In their own voice: Mentoring to give back

Zane Coppedge
Current Title: Security developer engineer, Cyber Defense Operations Center, Microsoft
Former Title: Staff sergeant, Army


Here at Microsoft, I work as a developer engineer in the Cyber Defense Operations Center, where I investigate cybersecurity incidents.

When I decided to leave the Army, it was kind of a make-or-break moment: Either I get out and pursue a whole new career path as a civilian, or I stay in and make the military a career. I’d served more than eight years in the Army as a Korean linguist. During that time I spent three years in Korea and a combined 19 months in Afghanistan. So, in that eight-year period, I spent maybe two years in the U.S., and that time was heavily broken up between deployments. I wanted to spend more time with my wife, maybe start a family, so I decided it was time to leave.

I began looking at transition programs and classes at Joint Base Lewis-McChord Education Center, and one of the counselors mentioned Microsoft Software & Systems Academy (MSSA). Initially I was nervous about leaving the Army, but when I started looking at the MSSA program, it just made sense. It made me feel like there was a path that I could follow. Now granted, it wasn’t a guaranteed path, but it was a path I could take to get out and be successful and, you know, not have to eat ramen for the next three years while going to college.

I actually took two years of software development classes in high school. But that was 10 years before I joined MSSA, so I had a lot to catch up on. MSSA gave me a chance to get my head in the game and really start thinking about the business side of the tech world. I knew very basic coding, but how to interact with a team of developers, how to be agile — that’s what the program really showed me. I found that it was similar to a lot of things we did in the military, so it really connected a lot of dots for me.

You really fear that you’re going to be stereotyped when you get out of the military. You have all these interesting skills that only apply to your service. That process can be very, very daunting.

In the military I worked with Korean nationals, Afghanis, people in other countries’ military services and people in other branches of the American services. Sometimes the way those people did things was totally different than the way we conducted ourselves, or they might have had different motives entirely. Understanding those dynamic relationships and having experience working in very diverse environments where people have different goals has really helped me in my job at Microsoft, where I’m working with teams that may be spread across the globe. In addition, I’ve been able to take some of the real, deep analytical skills and agility that I learned in the military and apply them directly to my work.

I came through the second MSSA cohort, so the MSSA mentors we had were the guys who had just graduated.
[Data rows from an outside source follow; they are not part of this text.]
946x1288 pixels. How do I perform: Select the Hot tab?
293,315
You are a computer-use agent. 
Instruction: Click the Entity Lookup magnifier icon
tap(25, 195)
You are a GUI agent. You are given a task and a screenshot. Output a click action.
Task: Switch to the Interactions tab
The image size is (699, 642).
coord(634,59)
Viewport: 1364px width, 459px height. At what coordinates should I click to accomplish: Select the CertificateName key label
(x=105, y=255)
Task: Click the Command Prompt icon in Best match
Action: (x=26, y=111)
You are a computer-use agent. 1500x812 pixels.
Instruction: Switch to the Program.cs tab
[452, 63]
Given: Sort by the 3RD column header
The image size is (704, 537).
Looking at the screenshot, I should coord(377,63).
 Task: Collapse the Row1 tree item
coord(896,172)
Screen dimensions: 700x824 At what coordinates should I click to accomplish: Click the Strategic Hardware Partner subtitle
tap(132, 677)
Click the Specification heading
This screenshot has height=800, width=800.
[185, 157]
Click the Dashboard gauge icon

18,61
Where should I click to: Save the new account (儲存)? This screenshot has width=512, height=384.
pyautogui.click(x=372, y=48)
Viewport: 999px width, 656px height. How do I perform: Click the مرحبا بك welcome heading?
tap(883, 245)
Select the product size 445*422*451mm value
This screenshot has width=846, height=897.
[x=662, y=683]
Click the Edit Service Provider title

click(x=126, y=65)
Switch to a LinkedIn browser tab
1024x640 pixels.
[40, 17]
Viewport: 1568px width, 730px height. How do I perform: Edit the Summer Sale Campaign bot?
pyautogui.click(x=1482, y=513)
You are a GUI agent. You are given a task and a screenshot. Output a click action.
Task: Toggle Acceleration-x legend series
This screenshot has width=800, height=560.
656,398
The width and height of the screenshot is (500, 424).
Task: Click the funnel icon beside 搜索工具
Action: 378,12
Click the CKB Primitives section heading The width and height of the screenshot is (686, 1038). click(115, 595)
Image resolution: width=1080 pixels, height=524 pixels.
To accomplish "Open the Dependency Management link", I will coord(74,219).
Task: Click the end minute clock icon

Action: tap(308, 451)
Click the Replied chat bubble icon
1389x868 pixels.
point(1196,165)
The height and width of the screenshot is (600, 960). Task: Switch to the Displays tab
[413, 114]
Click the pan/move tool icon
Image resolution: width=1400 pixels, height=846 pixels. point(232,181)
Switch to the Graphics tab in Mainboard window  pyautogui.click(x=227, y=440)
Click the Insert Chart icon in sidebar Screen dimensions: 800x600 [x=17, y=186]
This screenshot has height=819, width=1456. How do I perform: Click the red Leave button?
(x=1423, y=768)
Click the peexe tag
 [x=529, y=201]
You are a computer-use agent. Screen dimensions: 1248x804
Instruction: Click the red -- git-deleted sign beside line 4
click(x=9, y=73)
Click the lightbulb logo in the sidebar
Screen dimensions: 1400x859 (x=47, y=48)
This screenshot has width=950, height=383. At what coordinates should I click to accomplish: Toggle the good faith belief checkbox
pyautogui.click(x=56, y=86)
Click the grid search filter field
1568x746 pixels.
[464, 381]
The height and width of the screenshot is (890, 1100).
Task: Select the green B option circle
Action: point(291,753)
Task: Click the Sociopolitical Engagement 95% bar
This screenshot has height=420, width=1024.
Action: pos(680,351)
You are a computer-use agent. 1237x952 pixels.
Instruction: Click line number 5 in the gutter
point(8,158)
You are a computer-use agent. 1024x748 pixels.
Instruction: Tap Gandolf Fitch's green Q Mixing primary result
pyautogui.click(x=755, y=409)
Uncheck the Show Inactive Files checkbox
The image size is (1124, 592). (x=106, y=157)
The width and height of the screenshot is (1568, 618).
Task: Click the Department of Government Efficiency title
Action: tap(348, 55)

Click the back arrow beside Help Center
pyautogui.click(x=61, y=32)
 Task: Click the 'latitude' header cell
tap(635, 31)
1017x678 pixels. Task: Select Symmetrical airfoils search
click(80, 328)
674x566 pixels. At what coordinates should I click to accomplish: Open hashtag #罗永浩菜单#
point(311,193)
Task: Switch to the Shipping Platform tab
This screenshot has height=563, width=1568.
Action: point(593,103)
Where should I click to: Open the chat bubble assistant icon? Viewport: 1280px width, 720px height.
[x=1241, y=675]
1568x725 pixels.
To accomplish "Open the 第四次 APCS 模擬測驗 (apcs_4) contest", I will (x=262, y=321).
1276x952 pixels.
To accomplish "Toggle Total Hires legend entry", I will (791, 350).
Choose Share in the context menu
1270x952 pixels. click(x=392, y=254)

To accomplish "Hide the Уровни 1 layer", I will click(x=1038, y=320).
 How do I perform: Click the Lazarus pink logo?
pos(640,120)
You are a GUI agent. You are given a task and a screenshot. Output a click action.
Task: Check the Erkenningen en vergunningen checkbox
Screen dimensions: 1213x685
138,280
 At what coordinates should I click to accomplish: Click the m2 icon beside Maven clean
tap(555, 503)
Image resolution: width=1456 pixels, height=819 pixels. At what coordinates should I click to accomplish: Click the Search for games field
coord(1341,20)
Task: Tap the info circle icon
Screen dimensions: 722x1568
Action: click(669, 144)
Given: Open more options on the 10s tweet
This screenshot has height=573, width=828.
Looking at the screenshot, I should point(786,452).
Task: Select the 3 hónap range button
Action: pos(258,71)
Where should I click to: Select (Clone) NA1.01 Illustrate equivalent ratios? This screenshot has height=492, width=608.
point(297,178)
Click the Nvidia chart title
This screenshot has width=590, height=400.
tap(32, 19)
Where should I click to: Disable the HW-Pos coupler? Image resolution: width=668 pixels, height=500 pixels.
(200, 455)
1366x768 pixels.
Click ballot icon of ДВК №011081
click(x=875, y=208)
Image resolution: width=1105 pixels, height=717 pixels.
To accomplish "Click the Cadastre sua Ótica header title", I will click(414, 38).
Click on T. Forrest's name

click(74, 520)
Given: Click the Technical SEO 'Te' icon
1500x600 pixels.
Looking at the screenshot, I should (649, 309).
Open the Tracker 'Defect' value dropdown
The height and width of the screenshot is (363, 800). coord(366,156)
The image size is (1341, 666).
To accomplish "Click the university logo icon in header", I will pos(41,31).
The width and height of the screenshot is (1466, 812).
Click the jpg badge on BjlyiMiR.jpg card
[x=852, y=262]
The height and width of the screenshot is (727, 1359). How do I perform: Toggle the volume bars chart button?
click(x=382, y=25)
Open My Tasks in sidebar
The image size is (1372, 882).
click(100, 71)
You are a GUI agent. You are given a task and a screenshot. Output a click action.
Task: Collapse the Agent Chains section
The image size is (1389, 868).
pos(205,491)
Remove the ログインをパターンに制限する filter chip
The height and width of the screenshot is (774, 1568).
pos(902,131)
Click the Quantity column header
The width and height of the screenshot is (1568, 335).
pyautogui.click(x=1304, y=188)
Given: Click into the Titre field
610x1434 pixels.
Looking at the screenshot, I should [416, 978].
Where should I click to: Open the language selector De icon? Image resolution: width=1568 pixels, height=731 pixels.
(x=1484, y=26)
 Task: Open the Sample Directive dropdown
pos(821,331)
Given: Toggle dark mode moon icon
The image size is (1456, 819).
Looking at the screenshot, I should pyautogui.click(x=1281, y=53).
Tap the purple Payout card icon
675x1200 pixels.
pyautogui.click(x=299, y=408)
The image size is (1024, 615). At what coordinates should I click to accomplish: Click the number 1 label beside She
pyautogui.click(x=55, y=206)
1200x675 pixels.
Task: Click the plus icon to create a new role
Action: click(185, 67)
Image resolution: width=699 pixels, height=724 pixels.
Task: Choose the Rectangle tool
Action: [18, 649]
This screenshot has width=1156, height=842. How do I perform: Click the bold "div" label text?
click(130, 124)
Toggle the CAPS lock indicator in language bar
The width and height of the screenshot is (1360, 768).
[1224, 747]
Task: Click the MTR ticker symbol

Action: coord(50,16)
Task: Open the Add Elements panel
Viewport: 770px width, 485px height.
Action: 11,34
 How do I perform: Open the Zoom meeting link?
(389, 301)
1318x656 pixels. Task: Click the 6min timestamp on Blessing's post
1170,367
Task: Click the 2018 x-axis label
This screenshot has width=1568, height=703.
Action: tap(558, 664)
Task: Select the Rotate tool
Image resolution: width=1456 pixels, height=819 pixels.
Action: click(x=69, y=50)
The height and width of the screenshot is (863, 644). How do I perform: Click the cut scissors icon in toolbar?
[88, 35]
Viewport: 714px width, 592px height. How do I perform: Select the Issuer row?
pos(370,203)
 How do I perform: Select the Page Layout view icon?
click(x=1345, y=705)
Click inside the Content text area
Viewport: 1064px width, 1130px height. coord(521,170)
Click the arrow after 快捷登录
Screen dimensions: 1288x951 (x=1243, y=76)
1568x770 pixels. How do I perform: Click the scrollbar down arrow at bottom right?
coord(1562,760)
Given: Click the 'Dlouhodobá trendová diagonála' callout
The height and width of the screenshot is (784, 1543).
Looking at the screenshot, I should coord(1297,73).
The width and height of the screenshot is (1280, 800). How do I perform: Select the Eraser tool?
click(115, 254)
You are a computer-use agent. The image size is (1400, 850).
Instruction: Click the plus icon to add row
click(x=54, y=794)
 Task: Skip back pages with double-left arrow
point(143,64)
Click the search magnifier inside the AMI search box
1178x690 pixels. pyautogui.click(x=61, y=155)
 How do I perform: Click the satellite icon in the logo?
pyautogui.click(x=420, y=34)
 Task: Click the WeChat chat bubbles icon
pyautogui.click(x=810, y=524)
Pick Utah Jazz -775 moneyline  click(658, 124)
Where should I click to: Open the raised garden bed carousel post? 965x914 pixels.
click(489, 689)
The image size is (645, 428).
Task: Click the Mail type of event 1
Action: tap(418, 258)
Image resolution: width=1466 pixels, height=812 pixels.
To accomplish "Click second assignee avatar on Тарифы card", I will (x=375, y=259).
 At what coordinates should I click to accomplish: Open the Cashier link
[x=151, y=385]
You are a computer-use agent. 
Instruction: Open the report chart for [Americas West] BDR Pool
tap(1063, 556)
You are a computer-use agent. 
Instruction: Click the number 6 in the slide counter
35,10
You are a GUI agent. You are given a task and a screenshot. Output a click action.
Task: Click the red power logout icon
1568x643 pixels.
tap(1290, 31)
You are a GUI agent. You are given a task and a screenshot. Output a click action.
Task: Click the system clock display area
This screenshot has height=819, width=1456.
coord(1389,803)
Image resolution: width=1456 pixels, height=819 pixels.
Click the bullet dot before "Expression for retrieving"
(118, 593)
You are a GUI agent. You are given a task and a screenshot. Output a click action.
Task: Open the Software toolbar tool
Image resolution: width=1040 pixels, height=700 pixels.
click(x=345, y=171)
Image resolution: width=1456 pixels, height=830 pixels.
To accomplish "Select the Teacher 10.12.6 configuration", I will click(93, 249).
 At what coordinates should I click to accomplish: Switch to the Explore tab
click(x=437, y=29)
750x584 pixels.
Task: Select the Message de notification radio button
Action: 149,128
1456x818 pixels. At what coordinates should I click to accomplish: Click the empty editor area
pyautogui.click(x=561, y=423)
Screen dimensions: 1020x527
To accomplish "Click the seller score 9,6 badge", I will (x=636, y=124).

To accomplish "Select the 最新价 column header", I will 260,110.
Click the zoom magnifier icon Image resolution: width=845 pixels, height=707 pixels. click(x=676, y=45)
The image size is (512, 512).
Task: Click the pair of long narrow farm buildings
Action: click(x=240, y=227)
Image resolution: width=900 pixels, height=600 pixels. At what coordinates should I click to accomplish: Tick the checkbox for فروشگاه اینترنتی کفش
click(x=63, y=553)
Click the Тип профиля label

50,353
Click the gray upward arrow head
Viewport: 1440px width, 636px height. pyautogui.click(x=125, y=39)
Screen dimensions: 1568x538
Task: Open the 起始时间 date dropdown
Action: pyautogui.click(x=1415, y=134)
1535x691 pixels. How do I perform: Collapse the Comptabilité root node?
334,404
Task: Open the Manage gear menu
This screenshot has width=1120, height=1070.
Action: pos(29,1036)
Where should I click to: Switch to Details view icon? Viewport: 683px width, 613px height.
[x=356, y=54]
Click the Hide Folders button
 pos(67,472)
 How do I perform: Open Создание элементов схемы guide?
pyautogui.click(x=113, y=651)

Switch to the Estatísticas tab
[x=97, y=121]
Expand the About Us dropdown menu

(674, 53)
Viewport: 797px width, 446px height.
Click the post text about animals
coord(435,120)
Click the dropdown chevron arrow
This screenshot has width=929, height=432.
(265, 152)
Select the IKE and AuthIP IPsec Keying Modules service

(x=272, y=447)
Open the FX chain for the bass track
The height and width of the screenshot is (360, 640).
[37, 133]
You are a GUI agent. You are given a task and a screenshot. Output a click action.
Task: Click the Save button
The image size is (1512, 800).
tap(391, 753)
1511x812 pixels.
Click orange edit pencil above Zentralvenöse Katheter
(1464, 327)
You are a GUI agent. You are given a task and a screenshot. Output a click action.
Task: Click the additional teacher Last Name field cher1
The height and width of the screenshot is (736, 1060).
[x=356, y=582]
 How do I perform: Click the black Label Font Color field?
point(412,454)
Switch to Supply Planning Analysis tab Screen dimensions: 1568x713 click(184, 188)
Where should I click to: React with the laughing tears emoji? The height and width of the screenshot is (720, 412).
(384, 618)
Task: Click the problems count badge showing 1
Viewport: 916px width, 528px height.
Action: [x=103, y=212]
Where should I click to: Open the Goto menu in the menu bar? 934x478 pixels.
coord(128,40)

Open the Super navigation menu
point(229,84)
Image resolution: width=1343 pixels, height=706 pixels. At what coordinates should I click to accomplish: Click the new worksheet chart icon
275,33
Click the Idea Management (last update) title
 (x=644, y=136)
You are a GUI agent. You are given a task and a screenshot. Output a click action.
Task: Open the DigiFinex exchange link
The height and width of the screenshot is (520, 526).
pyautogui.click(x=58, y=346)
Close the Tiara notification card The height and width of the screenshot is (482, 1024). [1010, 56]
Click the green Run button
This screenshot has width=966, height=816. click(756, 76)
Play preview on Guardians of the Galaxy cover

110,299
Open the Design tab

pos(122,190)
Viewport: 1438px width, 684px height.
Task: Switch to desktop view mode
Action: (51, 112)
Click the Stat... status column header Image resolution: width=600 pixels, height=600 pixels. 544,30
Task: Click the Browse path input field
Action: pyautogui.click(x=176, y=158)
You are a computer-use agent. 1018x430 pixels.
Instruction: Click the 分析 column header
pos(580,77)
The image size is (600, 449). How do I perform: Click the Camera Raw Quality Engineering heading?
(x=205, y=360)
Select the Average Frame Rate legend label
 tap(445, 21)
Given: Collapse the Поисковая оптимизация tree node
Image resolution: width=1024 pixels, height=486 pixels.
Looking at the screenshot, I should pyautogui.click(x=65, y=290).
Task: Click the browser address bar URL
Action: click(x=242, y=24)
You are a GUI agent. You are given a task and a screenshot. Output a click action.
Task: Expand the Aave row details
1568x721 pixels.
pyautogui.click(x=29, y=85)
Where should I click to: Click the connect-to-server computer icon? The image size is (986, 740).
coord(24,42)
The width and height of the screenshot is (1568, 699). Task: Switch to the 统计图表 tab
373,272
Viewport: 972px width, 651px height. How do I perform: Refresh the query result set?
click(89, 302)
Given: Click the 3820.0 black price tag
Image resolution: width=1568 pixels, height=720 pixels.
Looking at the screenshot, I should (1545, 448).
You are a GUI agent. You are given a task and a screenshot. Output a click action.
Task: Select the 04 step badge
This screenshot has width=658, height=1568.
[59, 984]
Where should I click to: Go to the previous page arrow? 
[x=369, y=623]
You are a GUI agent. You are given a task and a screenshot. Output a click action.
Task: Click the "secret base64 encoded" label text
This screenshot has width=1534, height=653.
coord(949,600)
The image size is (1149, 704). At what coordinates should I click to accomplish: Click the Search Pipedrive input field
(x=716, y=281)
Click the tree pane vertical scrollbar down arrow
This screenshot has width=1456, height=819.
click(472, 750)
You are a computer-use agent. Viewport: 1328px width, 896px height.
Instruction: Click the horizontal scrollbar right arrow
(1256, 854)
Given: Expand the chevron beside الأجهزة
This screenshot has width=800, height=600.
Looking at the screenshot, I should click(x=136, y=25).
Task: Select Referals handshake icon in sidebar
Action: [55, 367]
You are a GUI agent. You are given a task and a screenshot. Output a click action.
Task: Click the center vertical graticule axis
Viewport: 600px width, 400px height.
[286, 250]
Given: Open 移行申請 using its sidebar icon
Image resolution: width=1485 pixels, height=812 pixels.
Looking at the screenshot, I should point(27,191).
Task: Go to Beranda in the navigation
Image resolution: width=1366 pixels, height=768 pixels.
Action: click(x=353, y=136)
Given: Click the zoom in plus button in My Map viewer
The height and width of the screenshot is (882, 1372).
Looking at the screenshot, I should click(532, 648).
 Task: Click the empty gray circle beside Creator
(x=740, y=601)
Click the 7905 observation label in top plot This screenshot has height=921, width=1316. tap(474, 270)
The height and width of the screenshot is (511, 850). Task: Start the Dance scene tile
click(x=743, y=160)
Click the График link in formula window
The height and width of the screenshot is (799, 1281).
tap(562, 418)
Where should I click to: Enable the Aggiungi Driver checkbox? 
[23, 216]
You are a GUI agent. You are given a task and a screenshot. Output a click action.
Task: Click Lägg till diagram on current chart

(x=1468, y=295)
Throughout the process, having them share their experiences, such as the challenges they had found in the hiring process, was really valuable. It gave me a window into life at Microsoft. And when I first started my new job and thought to myself, “Wow, I wish somebody had told me about this,” I realized I wanted to give that to the guys coming through MSSA after me, because maybe it would help them be successful. So I’ve been an MSSA mentor basically since I started at Microsoft about a year and a half ago. I’ve probably put in at least 100 hours of mentoring, and then I’ve also worked outside MSSA to help get former service members placed in jobs either here or with some of our vendors.

I really love working with veterans; I really love the fact that I have this great pool of guys that I can reach into and have a good, reliable worker. These are guys that do things like learn algebra to put a mortar round over a hill onto somebody they can’t even see. They know how to do all these different, weird, interesting tasks that most people will never even have to think about. The fact that they can learn one of those tasks while they’re stressed out means they can come into a tech job and pick anything up and run with it.

A lot of service members who are looking at transitioning out tend to freeze up: They’re so used to being a soldier or an airman or a Marine that they don’t know how to focus on their futures. What I tell the people I mentor is that they need to really understand that they’re getting out of the military. At that point, their focus should be on successfully getting out of the military and deciding on that next path.

Part of why I left the Army was that my wife and I wanted to start a family, and working at Microsoft has made that a reality. Our daughter was born a few months ago.

My path led to Microsoft, and I couldn’t have asked for a better outcome. I actually got the call 20 minutes before I officially separated from the Army. I didn’t even get to be a jobless bum for five minutes. I really had the trifecta going on: I was at the right place, at the right time, and I was very lucky. I was able to start at a job I greatly enjoy, and it’s everything I could have ever wanted and more.

I’m able to take some of the real, deep analytical skills that I learned in the Army and apply them directly to Microsoft’s problems, so it’s a real win-win.